> [Given records]:
##########
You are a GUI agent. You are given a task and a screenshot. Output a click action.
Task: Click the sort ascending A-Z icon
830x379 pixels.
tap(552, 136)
##########
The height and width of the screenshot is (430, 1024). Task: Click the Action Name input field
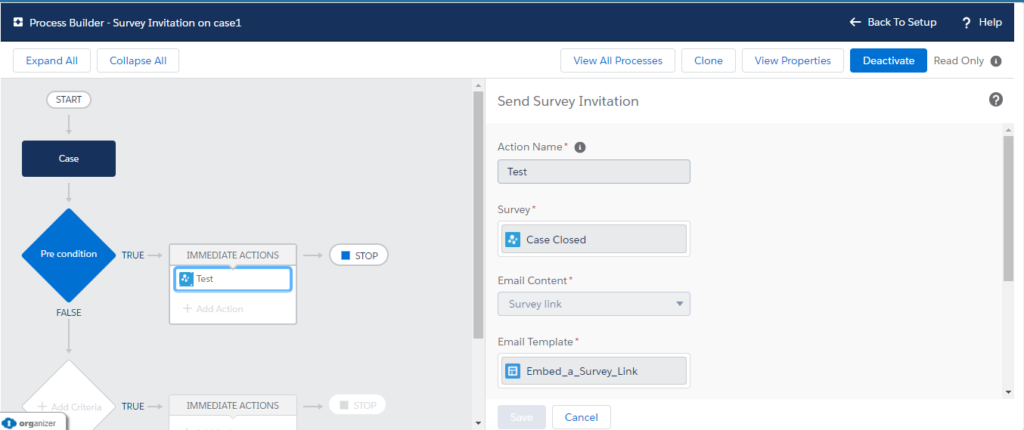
##########
> [Exercise directions]:
From the data above, pick out each line containing "screenshot" and copy it.

> [Result below]:
You are a GUI agent. You are given a task and a screenshot. Output a click action.
The height and width of the screenshot is (430, 1024). Task: Click the Action Name input field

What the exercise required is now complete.